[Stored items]
:::

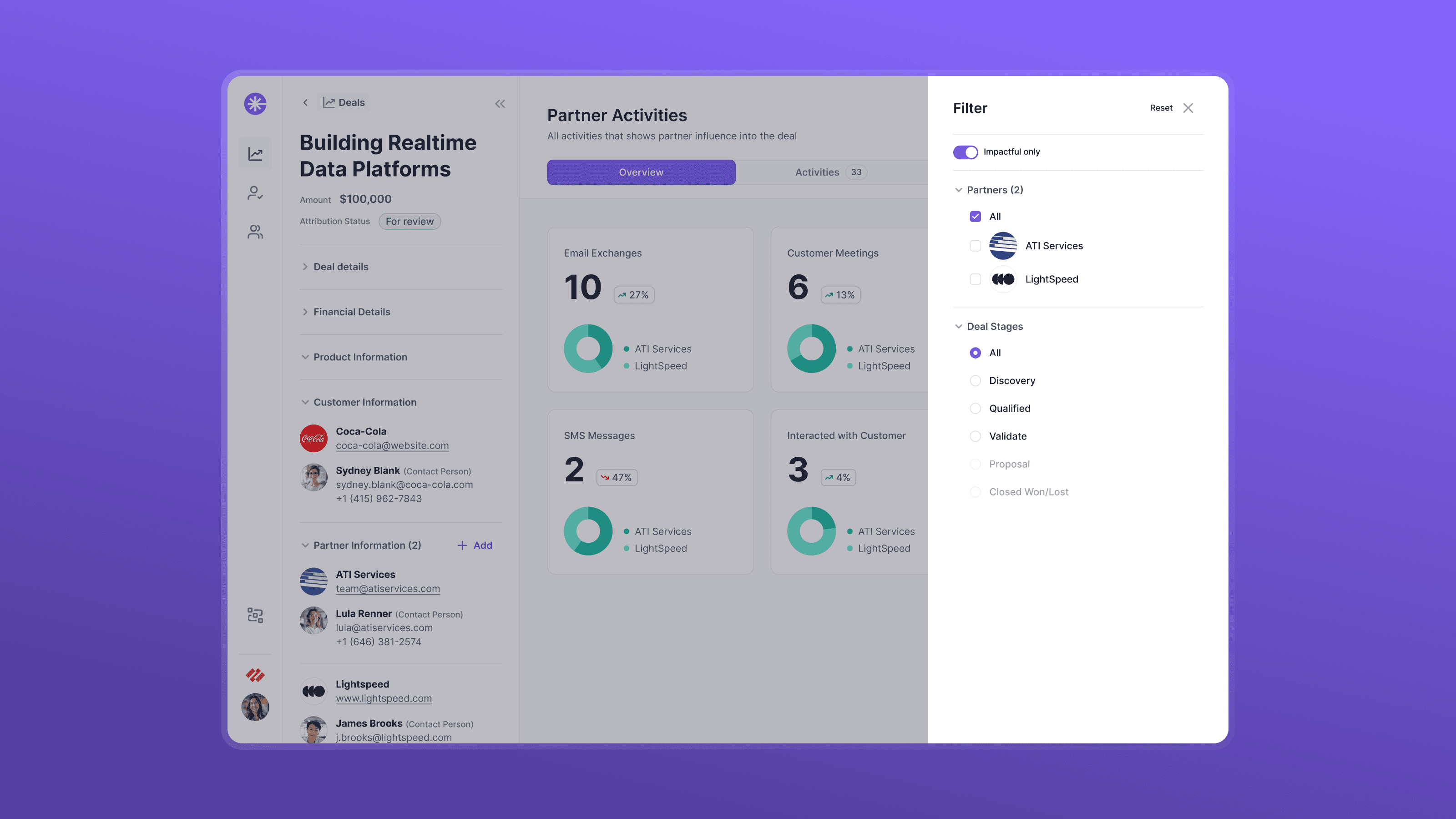Select the Discovery deal stage radio
Viewport: 1456px width, 819px height.
pyautogui.click(x=975, y=380)
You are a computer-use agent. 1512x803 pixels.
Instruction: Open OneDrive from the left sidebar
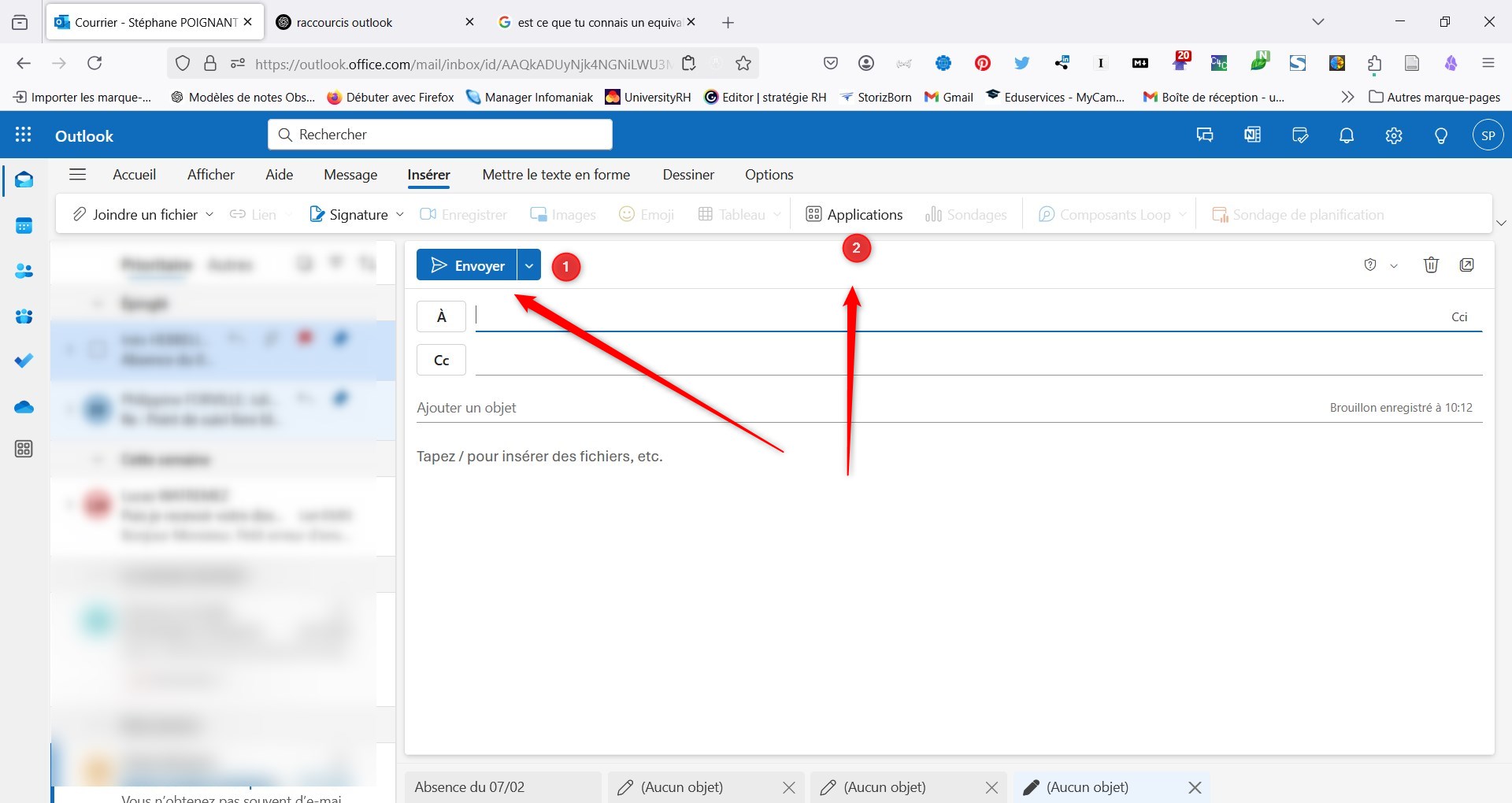coord(24,407)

:::

◆ AIM OF THE TASK
Transcribe exactly the lines that go from the one holding "You are a computer-use" through the last line of the entries, both included, and nothing besides them. Do not include any pictures.

◆ EXPECTED ANSWER
You are a computer-use agent. 1512x803 pixels.
Instruction: Open OneDrive from the left sidebar
coord(24,407)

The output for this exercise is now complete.